The Cannes Film Festival kicks off again on Wednesday and, as I have for the past three years, I’ve tried to find as many posters (or at least digital keyart) for the 18 films in competition. When I did this last year, one of the four films that had no key art at all was Nebraska, the poster for which ended up being my favorite poster of 2013. This year, of the no-shows, I’m holding out the best hope for Mike Leigh’s Mr. Turner (not that Leigh posters have a great track record, but this being a film about England’s greatest painter...).
The 2014 stand-out for me so far is the poster for the film I would most love to be seeing if I were in Cannes this year: Nuri Bilge Ceylan’s Winter Sleep.

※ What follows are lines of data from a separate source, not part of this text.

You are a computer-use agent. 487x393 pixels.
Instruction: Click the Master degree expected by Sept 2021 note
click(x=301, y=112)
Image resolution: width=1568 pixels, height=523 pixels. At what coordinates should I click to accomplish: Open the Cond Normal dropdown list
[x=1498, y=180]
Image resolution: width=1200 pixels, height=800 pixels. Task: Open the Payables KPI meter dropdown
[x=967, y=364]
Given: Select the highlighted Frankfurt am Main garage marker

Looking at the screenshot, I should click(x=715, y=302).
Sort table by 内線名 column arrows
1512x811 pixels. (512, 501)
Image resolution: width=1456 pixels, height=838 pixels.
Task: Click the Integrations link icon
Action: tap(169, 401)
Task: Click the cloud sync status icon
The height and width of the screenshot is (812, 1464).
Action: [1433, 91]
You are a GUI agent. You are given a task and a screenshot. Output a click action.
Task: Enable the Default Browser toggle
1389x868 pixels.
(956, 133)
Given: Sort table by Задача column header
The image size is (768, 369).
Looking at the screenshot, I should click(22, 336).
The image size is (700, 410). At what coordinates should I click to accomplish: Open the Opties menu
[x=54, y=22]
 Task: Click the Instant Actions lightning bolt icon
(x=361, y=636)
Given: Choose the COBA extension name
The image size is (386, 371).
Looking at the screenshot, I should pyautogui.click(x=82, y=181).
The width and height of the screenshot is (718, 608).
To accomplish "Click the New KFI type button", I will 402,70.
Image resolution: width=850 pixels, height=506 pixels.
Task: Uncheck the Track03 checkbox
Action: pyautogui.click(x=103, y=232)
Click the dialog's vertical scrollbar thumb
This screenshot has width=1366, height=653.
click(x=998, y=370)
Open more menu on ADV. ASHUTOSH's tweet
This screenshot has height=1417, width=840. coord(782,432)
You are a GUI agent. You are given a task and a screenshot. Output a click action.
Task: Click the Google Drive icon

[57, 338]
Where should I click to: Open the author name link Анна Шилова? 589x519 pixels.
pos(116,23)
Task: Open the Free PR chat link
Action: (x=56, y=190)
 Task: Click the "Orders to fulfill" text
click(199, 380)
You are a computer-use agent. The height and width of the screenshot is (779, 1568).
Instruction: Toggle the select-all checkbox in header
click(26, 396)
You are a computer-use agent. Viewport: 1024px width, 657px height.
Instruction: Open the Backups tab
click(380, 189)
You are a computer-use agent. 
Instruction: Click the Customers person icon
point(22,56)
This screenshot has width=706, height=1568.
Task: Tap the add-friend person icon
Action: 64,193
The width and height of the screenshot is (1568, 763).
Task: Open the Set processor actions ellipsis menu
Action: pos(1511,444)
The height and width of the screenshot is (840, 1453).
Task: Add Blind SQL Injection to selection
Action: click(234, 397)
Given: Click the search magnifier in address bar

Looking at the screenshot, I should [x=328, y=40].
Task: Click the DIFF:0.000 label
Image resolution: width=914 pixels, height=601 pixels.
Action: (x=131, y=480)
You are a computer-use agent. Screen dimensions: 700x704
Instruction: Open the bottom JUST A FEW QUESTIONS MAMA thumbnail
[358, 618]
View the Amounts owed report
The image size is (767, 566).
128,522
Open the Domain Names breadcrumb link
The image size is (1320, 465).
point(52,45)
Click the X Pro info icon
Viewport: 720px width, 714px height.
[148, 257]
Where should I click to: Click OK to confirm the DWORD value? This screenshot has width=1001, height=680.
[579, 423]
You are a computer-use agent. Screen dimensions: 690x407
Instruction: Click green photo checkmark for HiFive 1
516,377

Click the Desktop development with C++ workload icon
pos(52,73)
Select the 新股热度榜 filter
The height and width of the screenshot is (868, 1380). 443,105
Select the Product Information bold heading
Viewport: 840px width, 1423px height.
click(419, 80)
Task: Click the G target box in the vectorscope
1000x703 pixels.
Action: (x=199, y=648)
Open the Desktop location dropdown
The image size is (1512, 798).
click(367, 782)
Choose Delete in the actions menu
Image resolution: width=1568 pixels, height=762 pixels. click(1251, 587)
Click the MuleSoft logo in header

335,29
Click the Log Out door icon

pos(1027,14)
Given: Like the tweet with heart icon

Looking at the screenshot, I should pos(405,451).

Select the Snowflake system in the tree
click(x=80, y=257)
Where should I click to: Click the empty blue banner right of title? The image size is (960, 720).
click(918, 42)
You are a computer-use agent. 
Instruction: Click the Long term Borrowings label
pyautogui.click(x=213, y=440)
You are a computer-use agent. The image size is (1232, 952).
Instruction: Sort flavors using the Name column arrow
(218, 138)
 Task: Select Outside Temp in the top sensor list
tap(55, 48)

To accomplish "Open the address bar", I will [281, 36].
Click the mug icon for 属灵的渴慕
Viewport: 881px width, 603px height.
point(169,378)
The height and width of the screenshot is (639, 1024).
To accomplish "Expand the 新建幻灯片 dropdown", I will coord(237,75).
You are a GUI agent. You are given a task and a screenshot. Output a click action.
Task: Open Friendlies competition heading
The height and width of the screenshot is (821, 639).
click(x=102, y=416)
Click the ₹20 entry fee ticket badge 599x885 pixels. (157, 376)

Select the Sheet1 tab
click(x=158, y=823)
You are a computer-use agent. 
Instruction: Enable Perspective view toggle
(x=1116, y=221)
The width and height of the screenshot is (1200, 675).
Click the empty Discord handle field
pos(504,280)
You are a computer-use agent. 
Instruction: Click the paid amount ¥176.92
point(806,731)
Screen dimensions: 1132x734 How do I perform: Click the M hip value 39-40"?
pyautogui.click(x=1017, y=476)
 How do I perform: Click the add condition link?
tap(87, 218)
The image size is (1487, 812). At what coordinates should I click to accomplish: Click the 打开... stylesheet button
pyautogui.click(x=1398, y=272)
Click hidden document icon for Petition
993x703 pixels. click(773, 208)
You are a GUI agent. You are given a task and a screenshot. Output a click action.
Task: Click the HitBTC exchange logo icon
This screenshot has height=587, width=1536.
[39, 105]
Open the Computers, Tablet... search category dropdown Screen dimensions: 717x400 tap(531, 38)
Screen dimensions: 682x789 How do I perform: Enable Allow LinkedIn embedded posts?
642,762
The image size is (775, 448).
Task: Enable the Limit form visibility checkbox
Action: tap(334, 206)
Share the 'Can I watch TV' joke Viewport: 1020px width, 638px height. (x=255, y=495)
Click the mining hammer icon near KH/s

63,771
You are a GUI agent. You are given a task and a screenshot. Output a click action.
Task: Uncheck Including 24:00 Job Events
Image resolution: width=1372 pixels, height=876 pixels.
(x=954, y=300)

This striking mixture of painting and photography is based on an illustration titled “Despair (the Mad Musician)” for a Dostoevsky’s short story Netochka Nezvanova by Russian artist Ilya Glazunov.
Another highlight is the illustrated poster for Alice Rohrwacher’s Le Meraviglie (The Wonders), an unsettling painting with the glow of a religious icon. And the creepy teaser for Bertrand Bonello’s Saint Laurent seems to promise a new twist on a recently oft-told tale. But most of the posters, as is to be expected this early in the game, are nothing all that special; with the exception of the more commercial and rather conventional posters for Ken Loach and Tommy Lee Jones’ competition entries, most are simply type slapped on photographs, place-holders for something more elaborate to come post-Cannes.
Update May 20: posters added for three missing titles.
Update July 24: finally a poster for Mike Leigh’s Mr. Turner (UK).